Anabolic steroids have been used to treat lower extremity ulcerations, including venous and cryofibrinogenemic
ulcers and
lipodermatosclerosis (LDS). Yet there have been no studies to determine the severity and reversibility of side effects of
anabolic steroids on liver
enzymes and
lipid profiles in elderly patients.

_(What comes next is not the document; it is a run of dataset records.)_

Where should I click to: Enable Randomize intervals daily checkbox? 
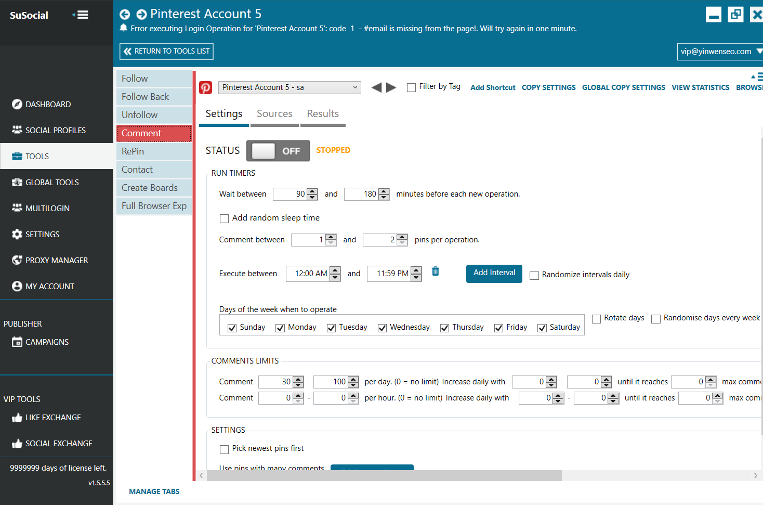(x=534, y=275)
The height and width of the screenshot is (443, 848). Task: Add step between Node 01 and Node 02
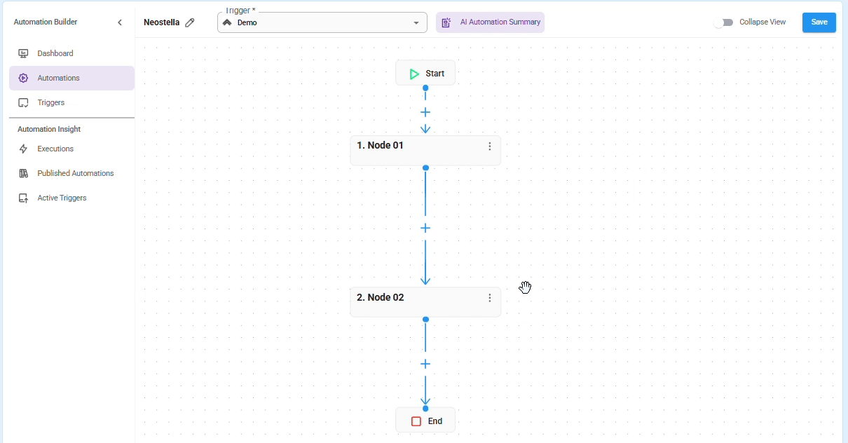(425, 229)
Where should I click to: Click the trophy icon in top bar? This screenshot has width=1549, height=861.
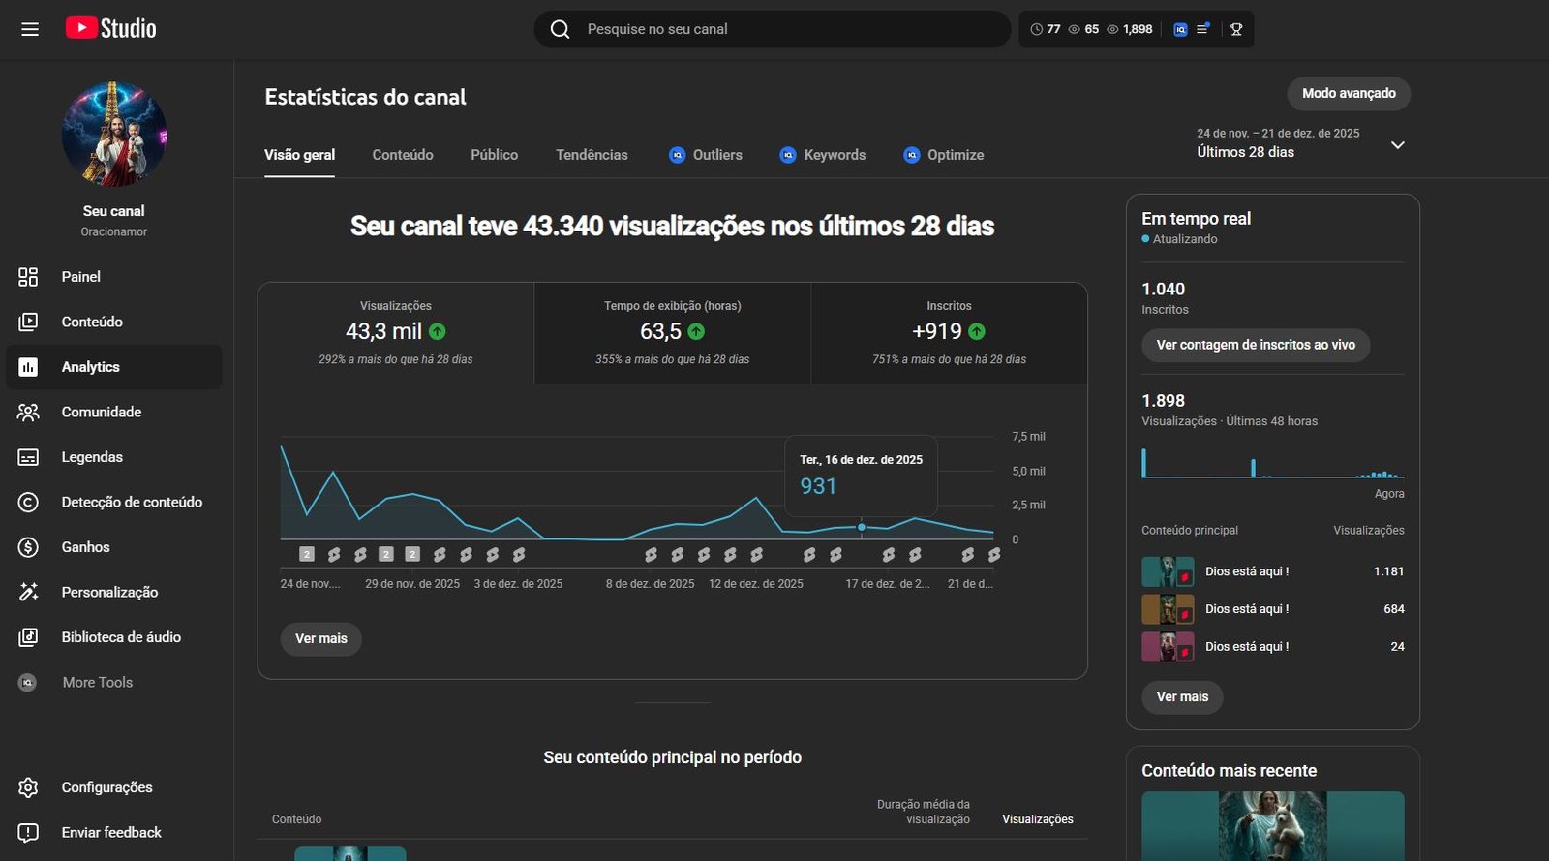click(1236, 29)
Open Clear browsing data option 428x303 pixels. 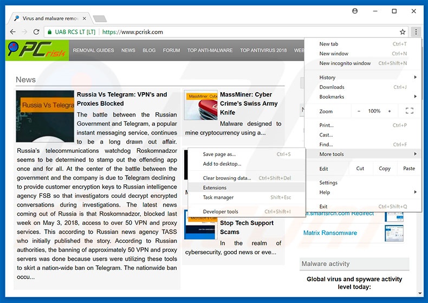[227, 178]
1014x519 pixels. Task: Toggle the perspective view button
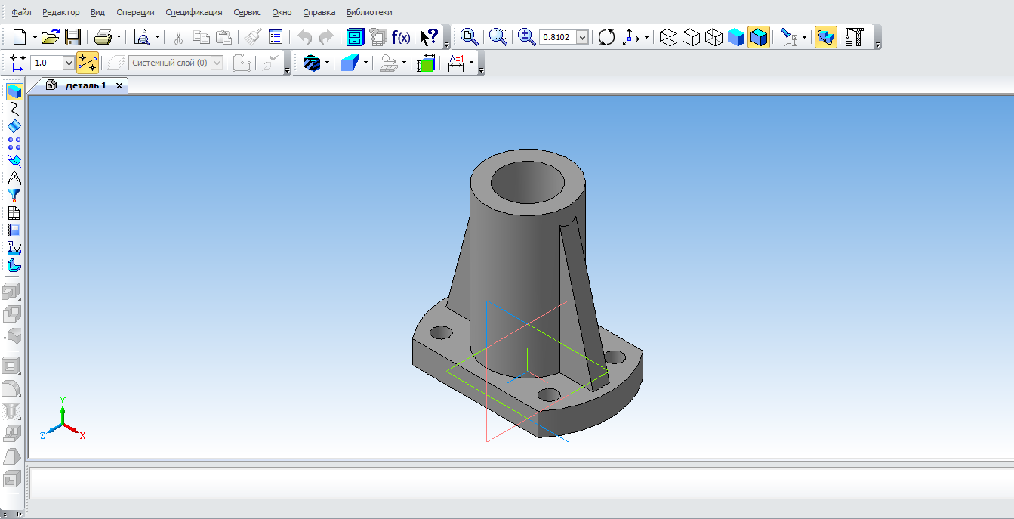(826, 37)
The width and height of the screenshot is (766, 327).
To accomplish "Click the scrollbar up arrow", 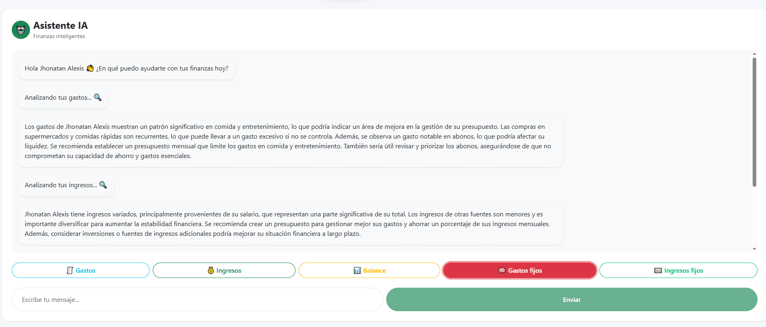I will [x=754, y=54].
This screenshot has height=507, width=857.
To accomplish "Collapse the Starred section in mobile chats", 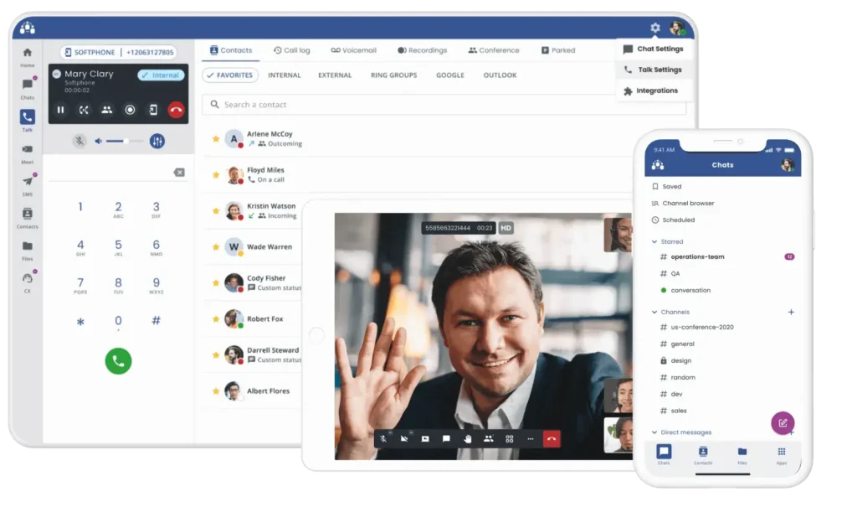I will [x=654, y=241].

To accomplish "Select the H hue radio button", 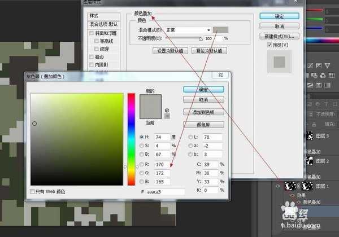I will (141, 137).
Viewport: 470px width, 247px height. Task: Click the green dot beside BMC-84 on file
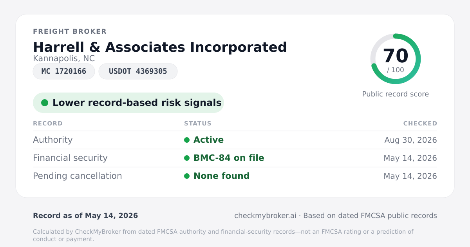pos(187,158)
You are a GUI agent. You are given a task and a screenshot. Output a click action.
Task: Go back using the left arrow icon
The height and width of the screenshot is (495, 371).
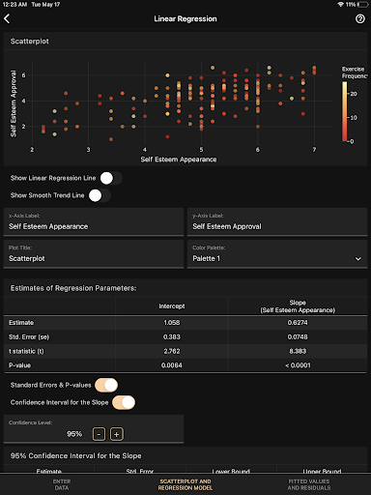7,18
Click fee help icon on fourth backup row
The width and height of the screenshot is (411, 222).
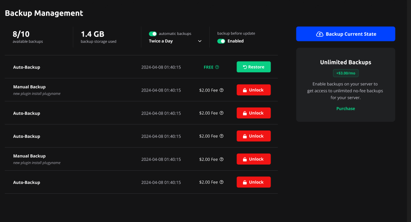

We therefore evaluated, in a prospective, randomized, double-blinded, placebo-controlled trial, the extent and reversibility of abnormal liver
enzymes and
lipid profiles in patients with LDS and venous
leg ulcers treated with
stanozolol at 2 mg twice daily for up to 6 months. Follow-up laboratory testing was done for 2 months after
cessation of treatment. A total of 44 patients with LDS and
venous ulcers were enrolled and treated with either leg compression alone (placebo) or leg compression plus oral
stanozolol 2 mg twice daily (active). Baseline and follow-up laboratory testing of liver
enzymes and
lipid profiles were obtained. A total of 21 active and 23 placebo patients were treated and evaluated. We measured liver
enzymes (
aspartate aminotransferase [AST/
SGOT],
alanine aminotransferase [ALT/
SGPT], γ-glutamyl
transferase [GGT]) and
lipid profile components (
high-density lipoprotein [HDL],
low-density lipoprotein [
LDL], total
cholesterol) before, during, and after the treatment period. We found that AST/
SGOT and ALT/
SGPT became significantly elevated in 29% (P = .0415 at 2 months) and 33% (P = .0182 at 1 month) of patients treated with
stanozolol or placebo, respectively, with return to baseline in the posttreatment period. Unexpectedly, 91% of patients on
stanozolol developed a significant (P < .0001) decrease in HDL levels, by as much as 37 U/L. All patients remained asymptomatic and levels returned to baseline after discontinuation of the
drug. We conclude that low-dose
stanozolol, 2 mg twice daily, produces asymptomatic and temporary elevation of liver
transaminases and depression of the HDL level in a significant proportion of patients.